| TASK REQUIREMENTS |
Your copy should run exactly from the line containing "The width and" to the last line of the entries below, and it should include no pictures.

| RECORDS SHOWN |
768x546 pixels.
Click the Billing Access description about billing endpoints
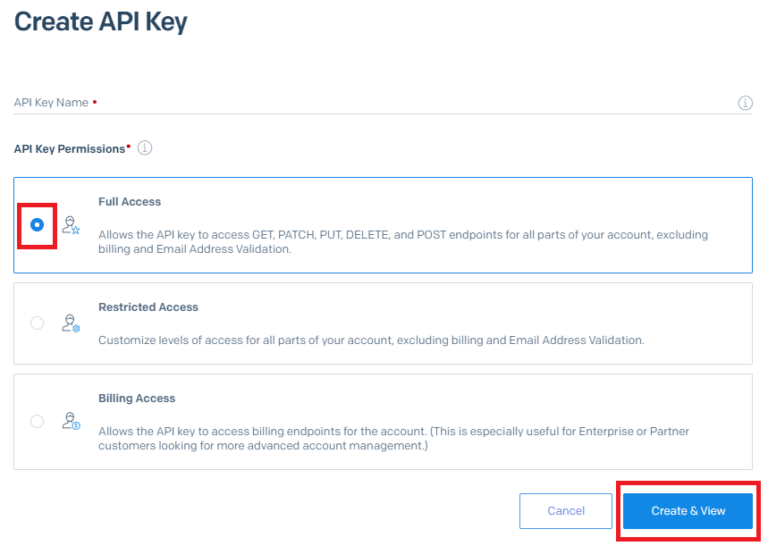[393, 438]
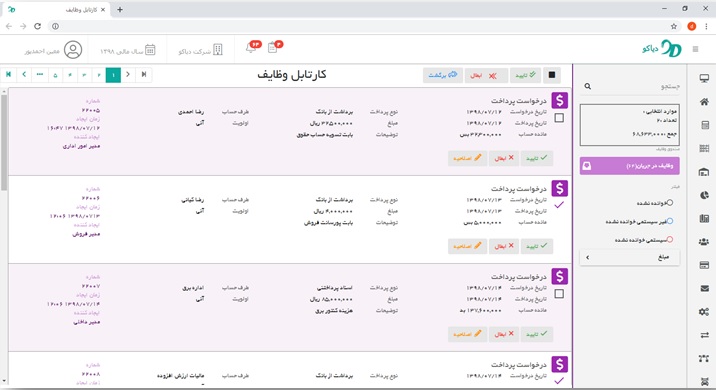Go to page 2 in pagination

click(x=99, y=75)
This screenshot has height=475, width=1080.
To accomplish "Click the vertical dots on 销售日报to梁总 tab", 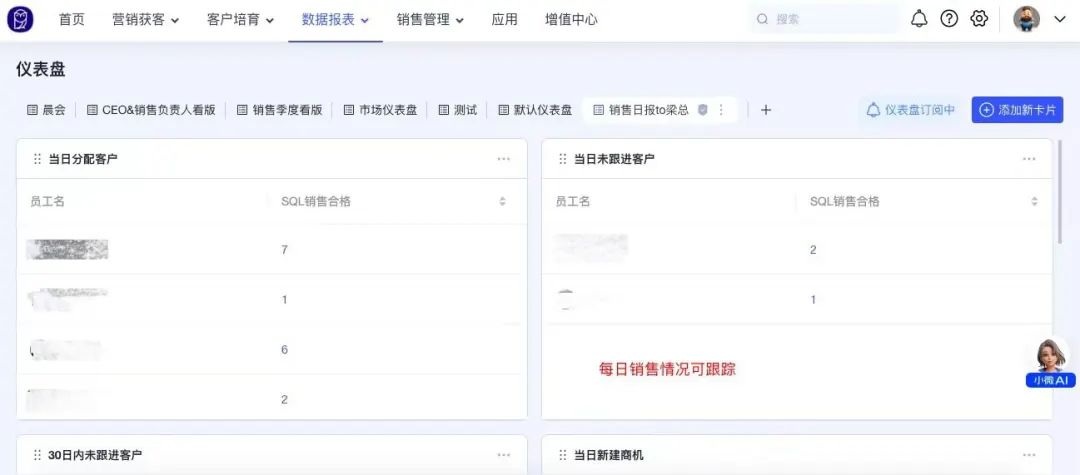I will pyautogui.click(x=721, y=110).
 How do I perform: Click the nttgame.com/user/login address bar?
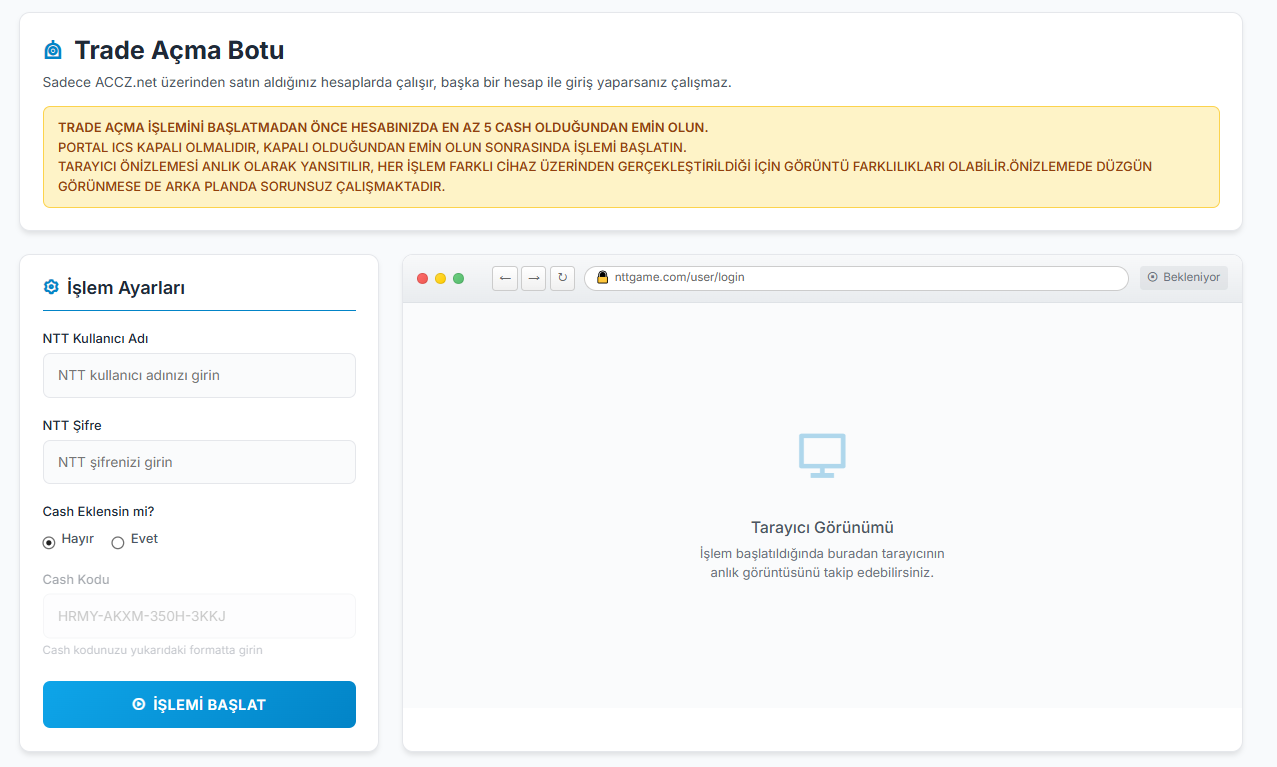pos(856,278)

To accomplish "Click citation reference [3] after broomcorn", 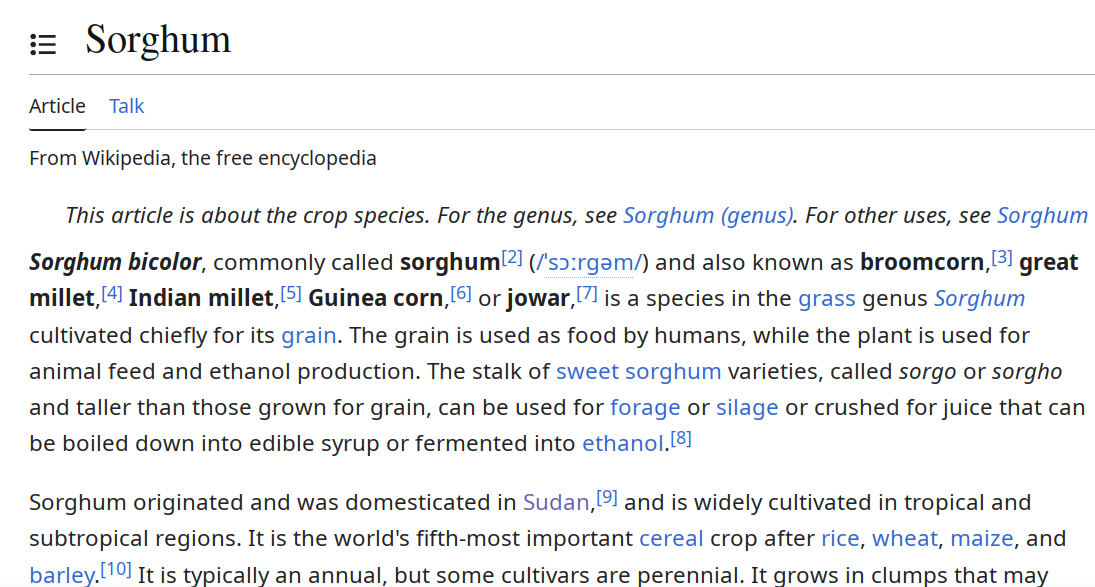I will (1002, 258).

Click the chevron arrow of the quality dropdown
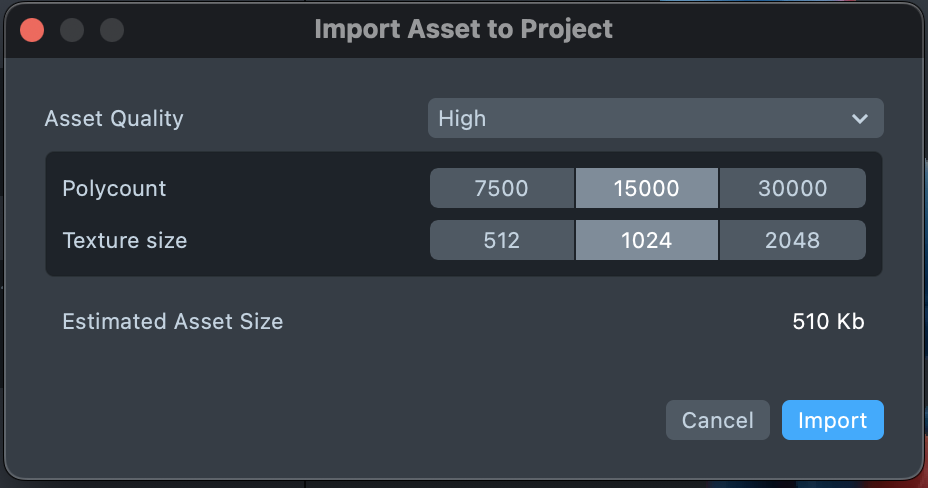click(x=859, y=119)
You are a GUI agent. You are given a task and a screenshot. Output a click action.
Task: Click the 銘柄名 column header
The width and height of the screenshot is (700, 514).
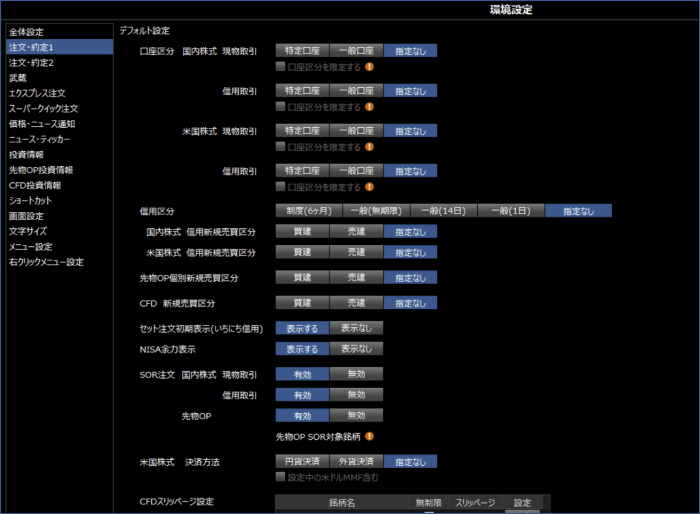click(341, 503)
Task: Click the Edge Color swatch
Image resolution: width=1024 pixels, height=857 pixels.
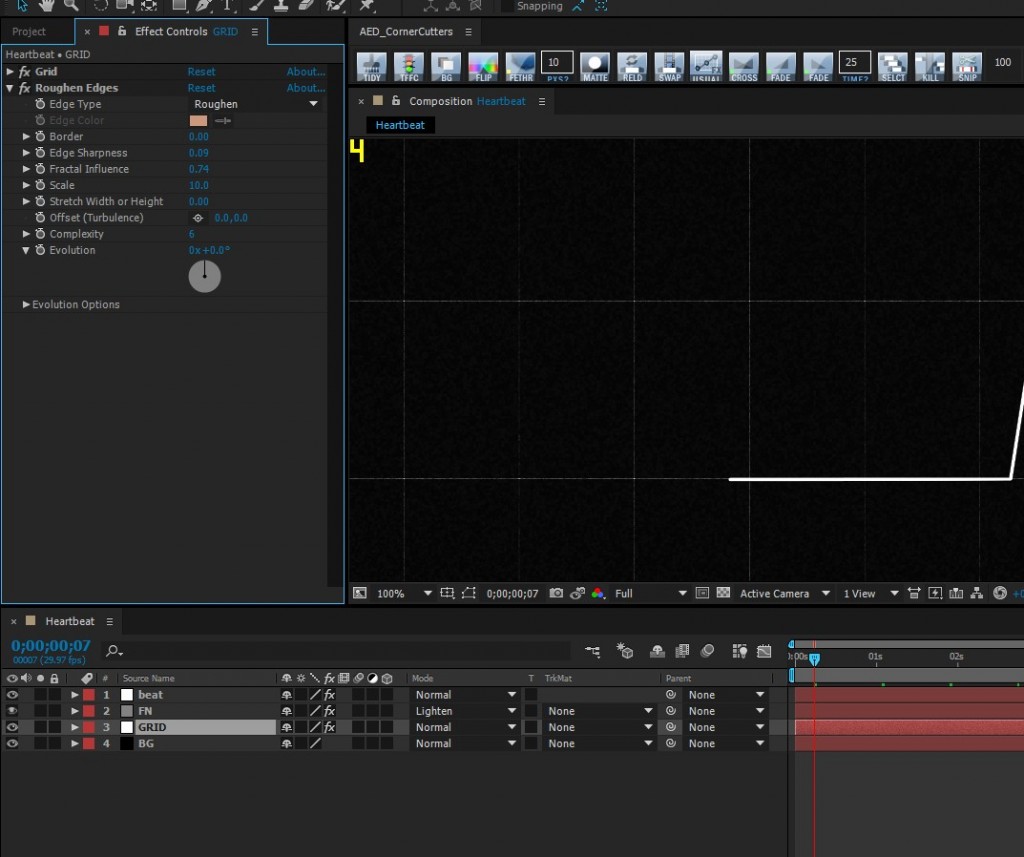Action: [x=198, y=121]
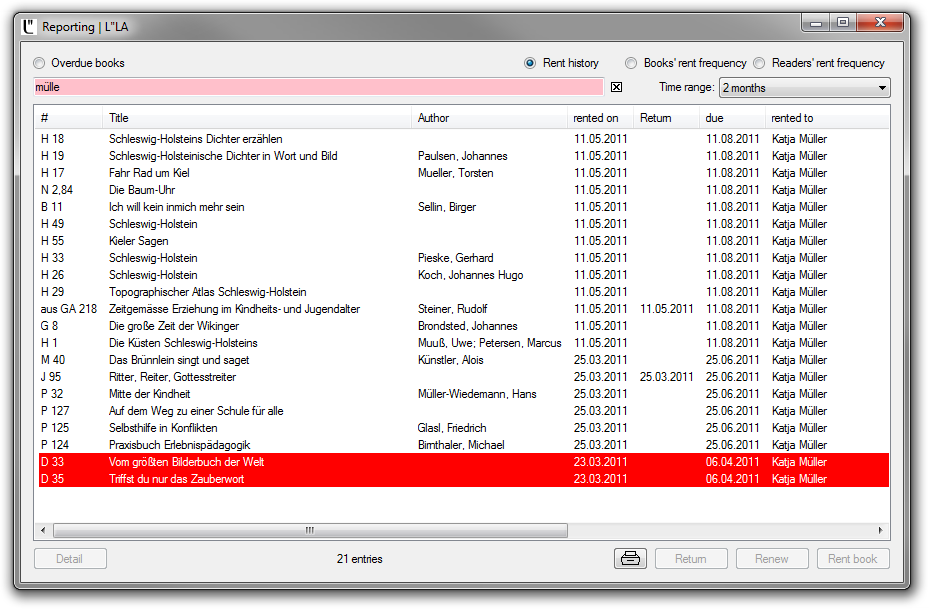The image size is (929, 609).
Task: Click the right arrow of horizontal scrollbar
Action: click(x=880, y=530)
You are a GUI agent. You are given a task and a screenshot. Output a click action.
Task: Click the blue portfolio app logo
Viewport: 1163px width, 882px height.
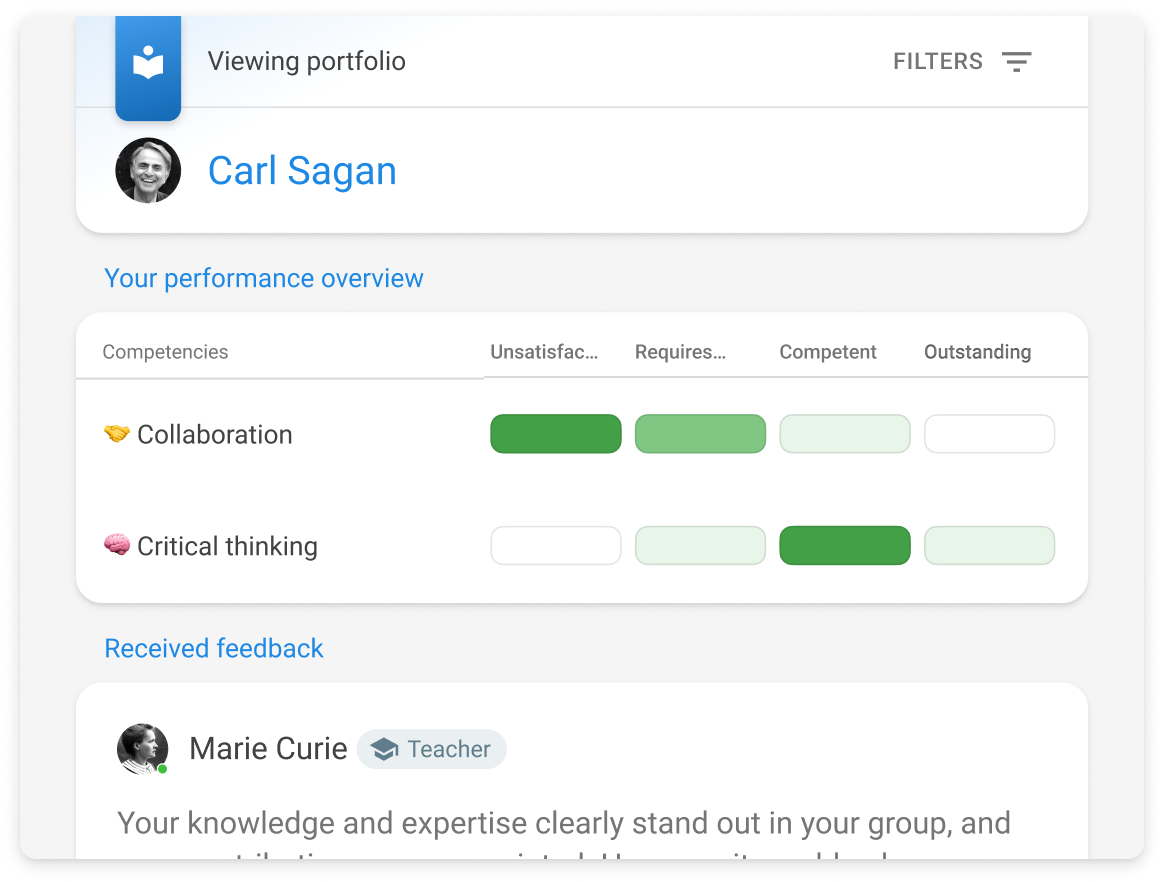pyautogui.click(x=148, y=63)
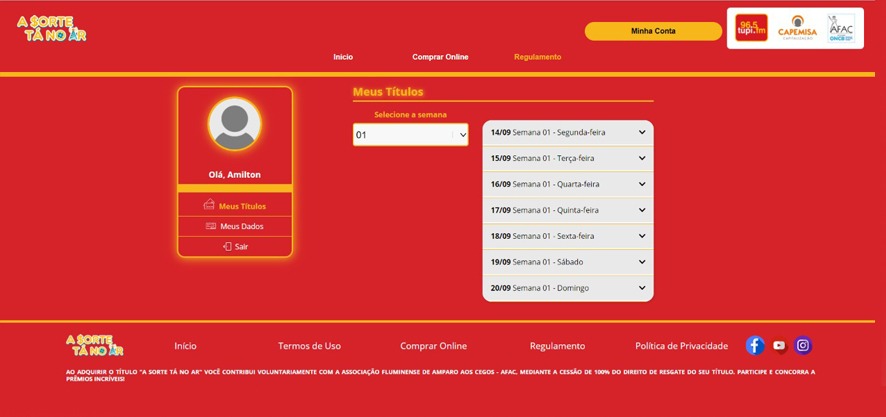Click the Capemisa sponsor logo
This screenshot has width=886, height=417.
click(797, 28)
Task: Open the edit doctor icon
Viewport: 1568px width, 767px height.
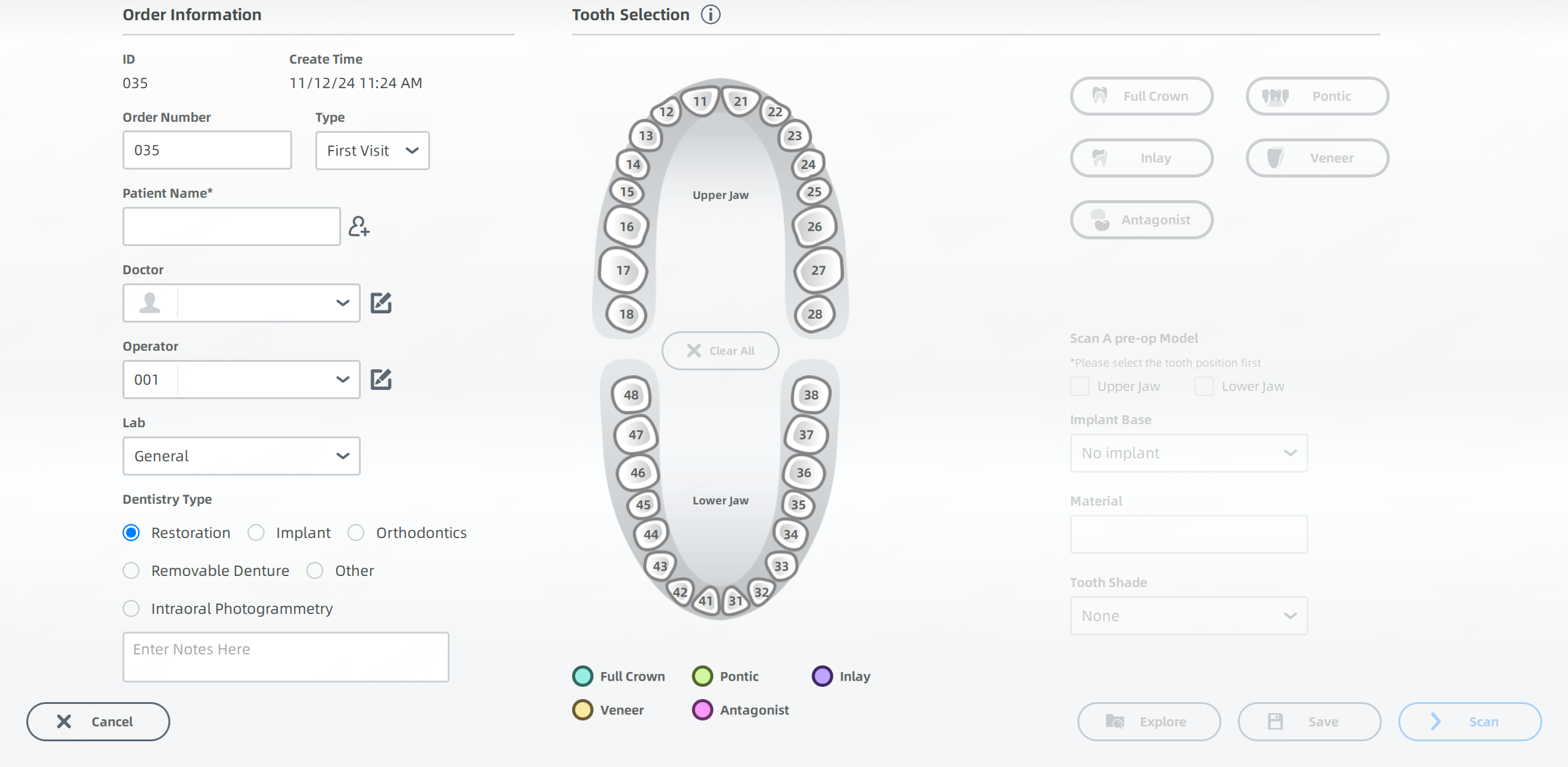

| WRITTEN RESPONSE |
The width and height of the screenshot is (700, 514).
click(341, 503)
Task: Click the Edge Color swatch
Image resolution: width=1024 pixels, height=857 pixels.
Action: [x=198, y=121]
The image size is (929, 609).
Task: Click the right arrow of horizontal scrollbar
Action: click(x=880, y=530)
You are a GUI agent. You are given a task and a screenshot. Output a click action.
Task: Click the blue portfolio app logo
Viewport: 1163px width, 882px height.
pyautogui.click(x=148, y=63)
Click the Capemisa sponsor logo
This screenshot has width=886, height=417.
click(797, 28)
Task: Open the edit doctor icon
Viewport: 1568px width, 767px height.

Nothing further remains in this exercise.